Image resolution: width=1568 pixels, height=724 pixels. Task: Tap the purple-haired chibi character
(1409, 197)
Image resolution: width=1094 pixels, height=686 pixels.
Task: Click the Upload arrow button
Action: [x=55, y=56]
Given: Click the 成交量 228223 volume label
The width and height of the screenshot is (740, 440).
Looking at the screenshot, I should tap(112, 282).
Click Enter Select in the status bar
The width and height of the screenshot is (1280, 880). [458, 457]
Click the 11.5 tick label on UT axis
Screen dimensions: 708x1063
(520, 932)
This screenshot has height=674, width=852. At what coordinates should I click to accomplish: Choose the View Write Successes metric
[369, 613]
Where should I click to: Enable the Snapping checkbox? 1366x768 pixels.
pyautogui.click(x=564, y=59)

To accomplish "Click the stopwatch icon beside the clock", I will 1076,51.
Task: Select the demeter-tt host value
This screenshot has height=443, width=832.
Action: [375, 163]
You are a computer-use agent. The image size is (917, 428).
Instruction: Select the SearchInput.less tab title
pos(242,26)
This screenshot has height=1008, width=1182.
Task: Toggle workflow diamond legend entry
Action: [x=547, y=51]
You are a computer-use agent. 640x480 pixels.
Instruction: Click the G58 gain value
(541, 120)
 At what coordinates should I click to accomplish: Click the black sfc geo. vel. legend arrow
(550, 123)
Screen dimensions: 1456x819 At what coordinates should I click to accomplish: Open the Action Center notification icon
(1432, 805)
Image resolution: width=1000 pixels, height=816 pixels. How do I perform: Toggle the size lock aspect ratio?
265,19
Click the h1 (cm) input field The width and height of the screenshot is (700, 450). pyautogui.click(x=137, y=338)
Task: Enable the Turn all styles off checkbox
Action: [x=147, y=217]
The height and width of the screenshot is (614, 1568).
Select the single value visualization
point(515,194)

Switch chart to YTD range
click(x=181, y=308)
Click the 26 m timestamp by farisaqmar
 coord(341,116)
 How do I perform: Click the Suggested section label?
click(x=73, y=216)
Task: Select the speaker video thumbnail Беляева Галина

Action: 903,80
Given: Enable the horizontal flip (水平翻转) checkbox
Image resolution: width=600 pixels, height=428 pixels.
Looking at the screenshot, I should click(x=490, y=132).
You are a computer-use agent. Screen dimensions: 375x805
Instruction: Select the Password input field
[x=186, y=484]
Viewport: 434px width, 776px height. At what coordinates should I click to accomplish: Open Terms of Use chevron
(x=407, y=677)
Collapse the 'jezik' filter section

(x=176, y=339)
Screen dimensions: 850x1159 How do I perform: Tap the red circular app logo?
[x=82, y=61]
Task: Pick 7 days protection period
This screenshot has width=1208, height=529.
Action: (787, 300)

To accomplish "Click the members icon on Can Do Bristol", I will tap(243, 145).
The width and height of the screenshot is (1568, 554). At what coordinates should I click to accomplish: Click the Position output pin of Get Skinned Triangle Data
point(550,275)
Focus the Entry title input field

■ WHAT YOU WILL DO ■
Render the items from the line with "Given: Click the 成交量 228223 volume label" up to and including the line with "Looking at the screenshot, I should tap(112, 282)." as a two-column CSV with the headers input and output. Use one row per item, with the item's text under input and its answer under output, and put each field in double quotes with line breaks replaced by spaces.

■ RESULT OF THIS EXERCISE ■
input,output
"Given: Click the 成交量 228223 volume label The width and height of the screenshot is (740, 440).","Looking at the screenshot, I should tap(112, 282)."